Document text:
= = =

Joe Lucey

This article was written by Bill Nowlin

He was known for “continually battling to bring down maturity rates on municipal bonding, and for running a cost-efficient city department,” and his nickname was Scootch.[1] The man was Holyoke, Massachusetts, City Treasurer Joseph E. Lucey, who had also served as the head of the US Internal Revenue Service’s Western Massachusetts regional office before being appointed city treasurer in May 1944. Lucey had also served on the Holyoke School Committee and ran for mayor of Holyoke in 1939 (he lost). He served as city treasurer until he retired in May 1972, the longest-serving city department head in Holyoke at the time.[2]

Joe Lucey also played major-league baseball, for two teams and two teams only: the New York Yankees and the Boston Red Sox – five years apart. He was Irish-American, born Joseph Earl Lucey in Holyoke on March 27, 1897. His father, John, was a chauffeur who worked privately for a family in Holyoke. John’s wife, Elizabeth Hayes Lucey, died while Joe (who was called Earl at the time of the 1910 census) was a teenager. Joe was in the middle of the family’s seven children. By 1920, the year he broke into the major leagues, John was widowed and working as a janitor. The eldest two children worked in a furniture store, Mary as a bookkeeper and Frank (Francis) as a shipping clerk. Alice, a year younger than Joe, was a saleswoman in a department store. Margaret was only 13, but later became a public-school teacher. A fourth daughter was Helen.

= = =

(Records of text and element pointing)

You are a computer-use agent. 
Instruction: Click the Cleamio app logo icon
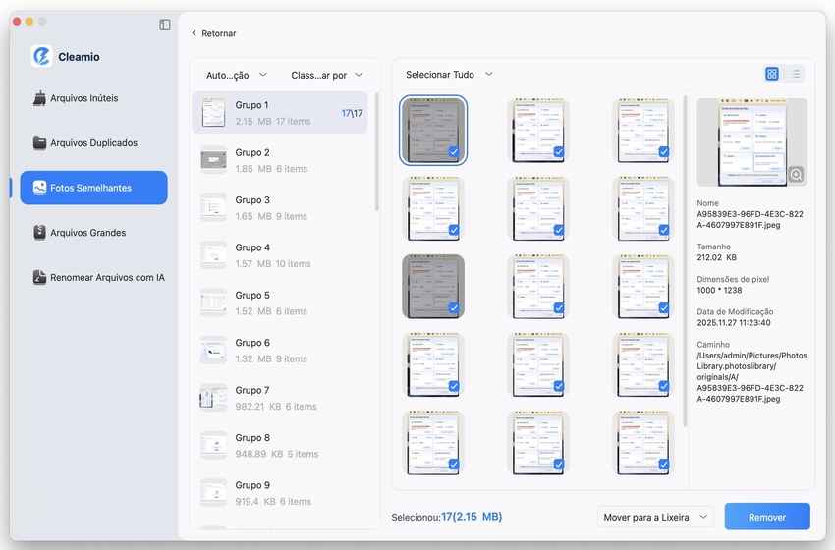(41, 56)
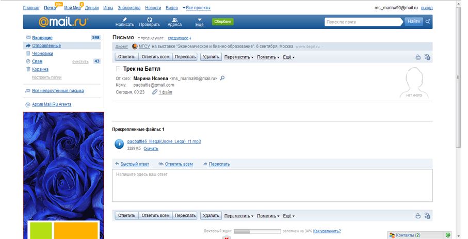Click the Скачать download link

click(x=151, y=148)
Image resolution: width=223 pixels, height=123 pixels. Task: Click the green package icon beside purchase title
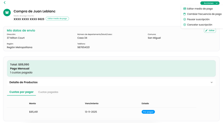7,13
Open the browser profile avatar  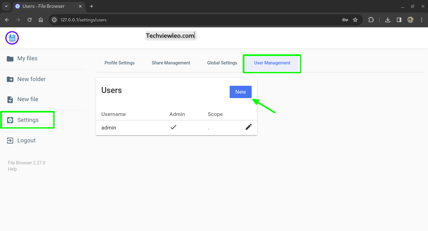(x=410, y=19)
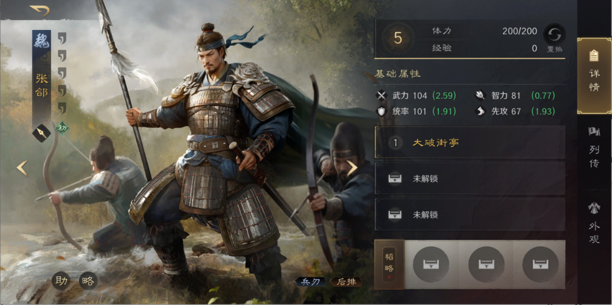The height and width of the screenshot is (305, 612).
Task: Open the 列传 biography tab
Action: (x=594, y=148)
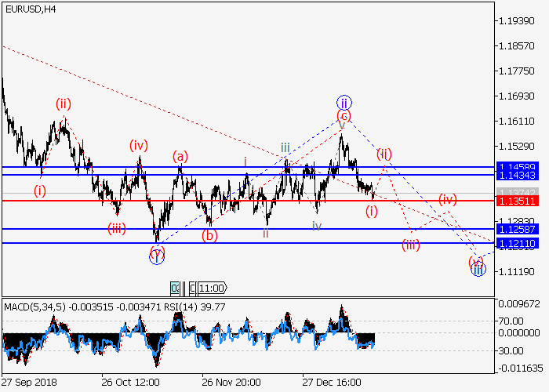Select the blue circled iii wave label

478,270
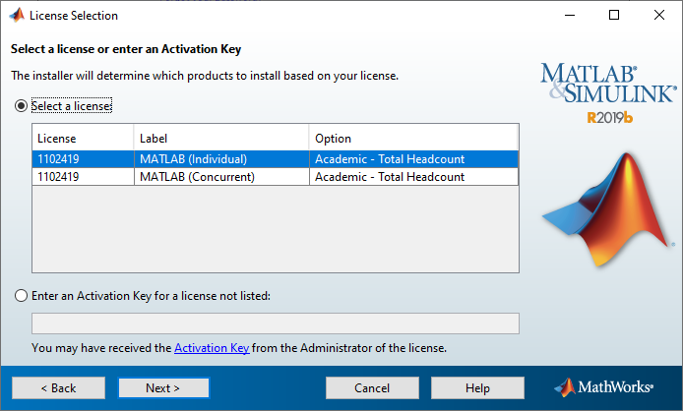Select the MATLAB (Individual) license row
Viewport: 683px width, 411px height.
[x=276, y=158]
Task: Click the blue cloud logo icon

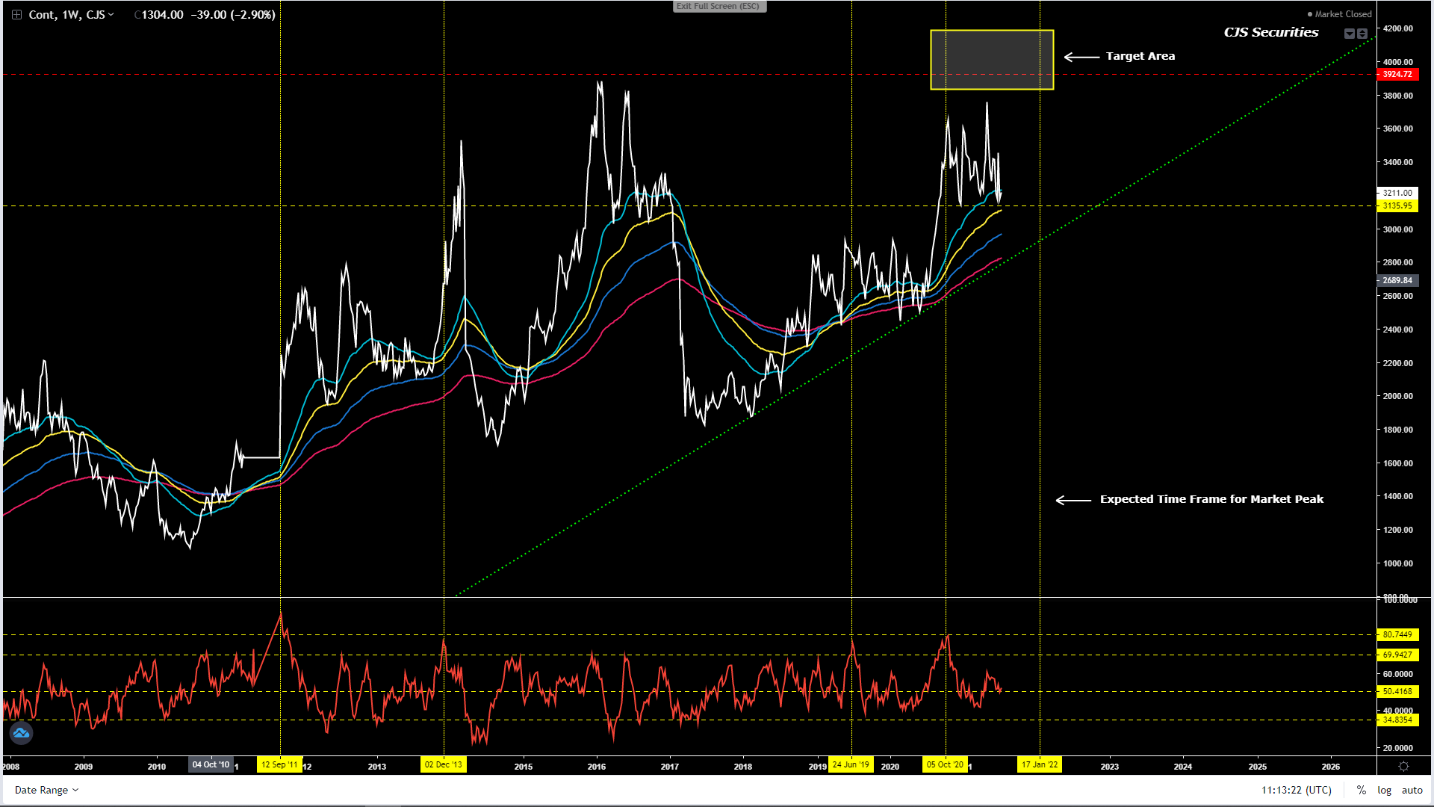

= = =

The tasks:
1) For which two major-league teams did Joe Lucey play, according to the biography?
2) Arrange the records as a Markdown table with the columns Row and Line, beginning at the first line of the records and stopping after the line that contains "click(x=151, y=148)". Number each row, leave out blank lines, and omit the pictures.

Task-by-task results:
1) He played for the New York Yankees and the Boston Red Sox.

2)
| Row | Line |
|---|---|
| 1 | You are a computer-use agent.  |
| 2 | Instruction: Click the Cleamio app logo icon |
| 3 | (41, 56) |
| 4 | Click the Скачать download link |
| 5 | click(x=151, y=148) |